Build Analytics Products, Not Reports

Build Analytics Products, Not Reports

With one simple mindset adjustment, you can transform your reporting approach from reactive and tactical to proactive and strategic. Along the way, you can change how the wider organization sees the value you provide.

How can you accomplish all this? By treating the dashboards, reports, and analytics you provide as a unified product.

Too often, reports and dashboards are considered requirements within some other product or project. Even worse, sometimes reports and dashboards are simply delivered upon request, without being tracked or grouped together.

Instead, create an analytics product: a grouping of all the related reports, dashboards, trend jobs, and reference tables related to fulfilling a set of requirements for a defined audience.

There is clear value in approaching reporting and analytics as a product, including:

  • A more strategic approach to design
  • Higher expectations for your reporting and analytics
  • Clearly communicated value to the organization

A More Strategic Approach to Design

Product management provides structured processes for thinking through the requirements that a product should fulfill to provide value.

Regardless of which product management approach you apply, treating your reports and dashboards a product prompts you to think strategically about what you are building and why.

The first step will be defining what exactly the product is. Simply setting out to create “some incident management reports” is too nebulous for product-focused thinking.

Instead, one analytics product might be Major Incident Triage Analytics, using dashboards to easily drive quick responses based on information drawn from Incident, Change, Outage, and CMDB tables. Another product might be an analysis of incident trends, looking for patterns that would inform support staffing levels or changes to key technology.

Each of these analytics products will likely encompass multiple dashboards, each aimed at a different audience, with underlying trend jobs, reports, and reference tables. Thinking of these dashboards and reports as one product prompts considering how they work together – does the technician’s dashboard prompt actions that improve the KPIs tracked by the executives?

Product-focused thinking will prompt you to ask questions like: what do different audiences need from our analytics product? How do we make this analytics product more functional? How do we expect the users the product to interact with it?

Higher Expectations for Reporting

A natural by-product of this strategic approach to designing dashboards is that you will find that you are asking more of your dashboards and reports.

Reporting and analytics can be simple or extensive; it can provide insights shallow or deep. By focusing on the potential use cases that an analytics product can solve, you will naturally find yourself asking more of the reports.

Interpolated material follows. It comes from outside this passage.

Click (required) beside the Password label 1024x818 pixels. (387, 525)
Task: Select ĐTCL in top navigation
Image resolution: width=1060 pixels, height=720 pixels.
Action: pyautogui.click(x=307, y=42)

When reports are simply the last checklist item when deploying some other project, the result is usually simple reports – simple lists, pie or bar charts. For example, an incident management dashboard might go live with a few charts that break up incidents by category, location, and priority.

On the other hand, designing an effective product will prompt you to create more advanced reports to accomplish more. Rather than waiting for a stakeholder to come with a requirement, you’ll already be building high-impact dashboards that go beyond the lowest common denominator.

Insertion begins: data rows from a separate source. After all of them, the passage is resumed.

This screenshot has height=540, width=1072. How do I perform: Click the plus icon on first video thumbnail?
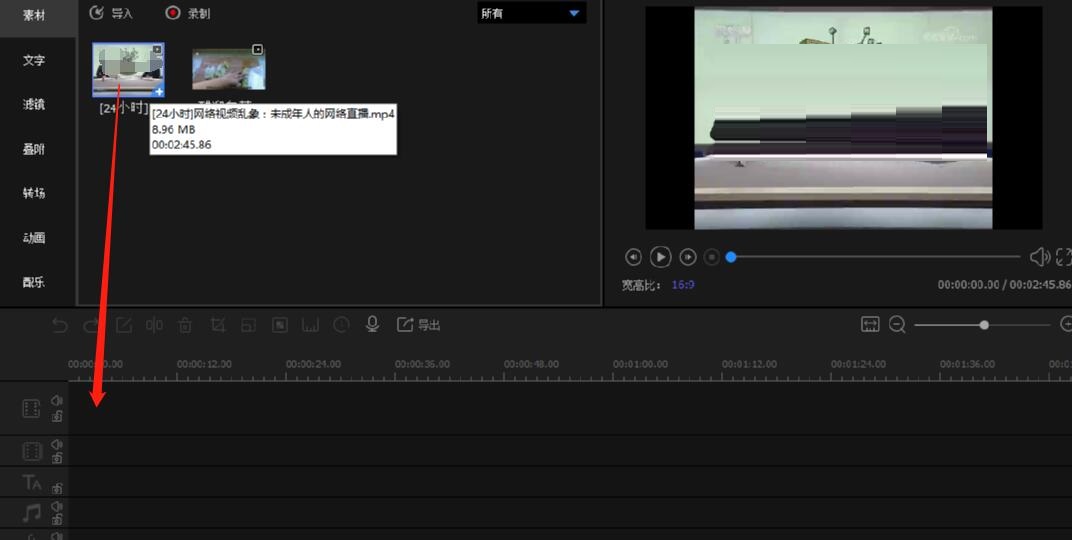click(158, 91)
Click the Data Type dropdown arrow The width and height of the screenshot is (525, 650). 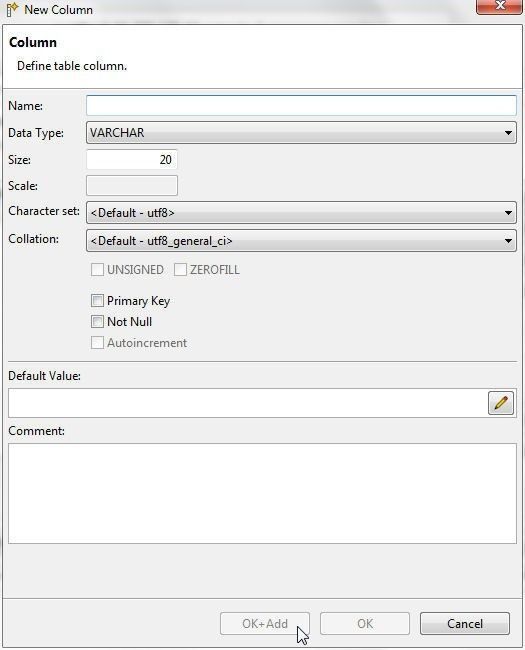click(508, 133)

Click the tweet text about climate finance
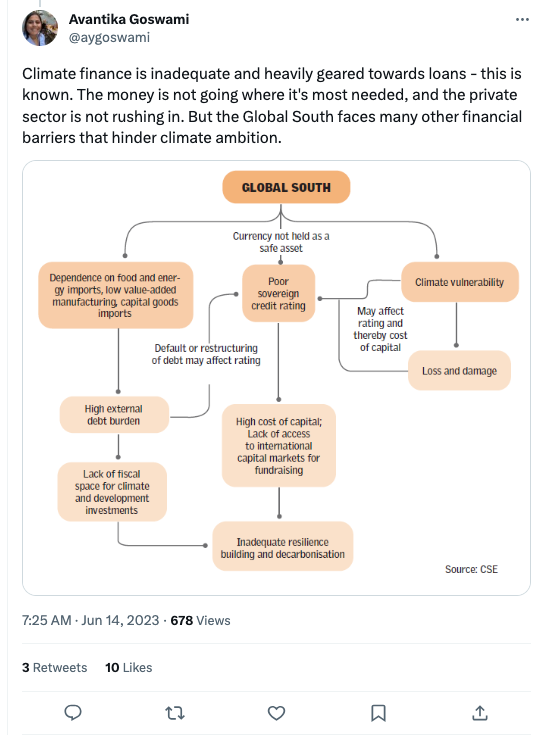tap(272, 105)
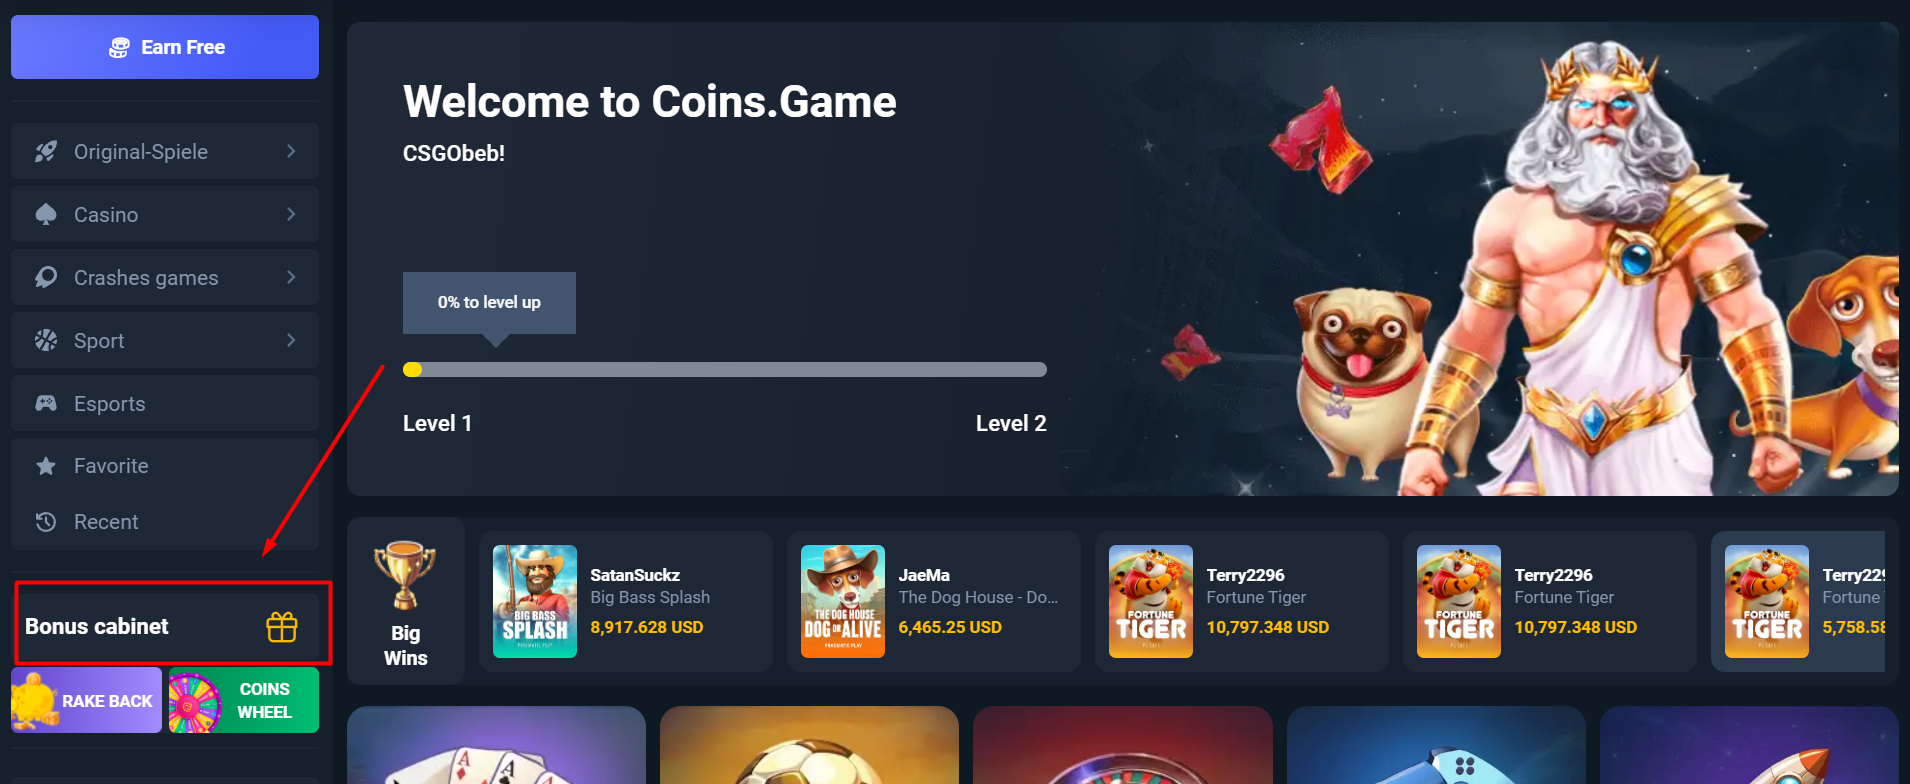Click the Crashes games comet icon
Image resolution: width=1910 pixels, height=784 pixels.
[x=46, y=277]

For example, one large international food service company used Explore Analytics to create an analytical product about their company’s end-customer experience. Because their focus was on a product – comprehensive insight into customer activity – including information from ServiceNow, their call system, and their chat solution was a day one requirement. Why? Because the analytics product only made sense to their users if it included all the information. As a result, they were able to break down silos of information and communicate to stakeholders outside their IT organization in business terms.

The following screenshot shows a similar dashboard example, including information from chat queues, a call system, and ServiceNow incidents to meet the basic requirements of a call center analytical product:

Clearly Communicated Value to the Organization

Once you’ve defined the analytics product, including clear use cases for defined audiences, you are already on your way to communicating the value of your analytics products to the organization.

Defined analytical products give you a concrete and limited set of products to describe, each with a host of use cases and value to deliver. This is much easier to communicate than potentially thousands of reports and trend jobs with no clear relationship.

In the customer experience example above, the analytics product had value that was naturally easy to communicate to executive management. By providing an end-to-end, packaged solution, executives could see the impact on strategic thinking across departments that such mature analytics could bring.

With such comprehensive solutions in hand, asking for the resources you need to reach the next level becomes a straight-forward conversation. Rather than reports being an afterthought that deliver low value and merit little investment, you can place analytics in an important place on your development roadmap.

Create Strategic and High-Value Analytics Through a Product-Driven Approach

As we’ve seen, packaging analytics into products creates a framework for strategic thinking. Thinking about products is the gateway towards an ambitious, proactive approach to reports that deliver high value to the organization. Finally, communicating to executives in terms of analytics products enables clear communication about the value of such analytics and the investments required to deliver more powerful, impactful dashboards in the future.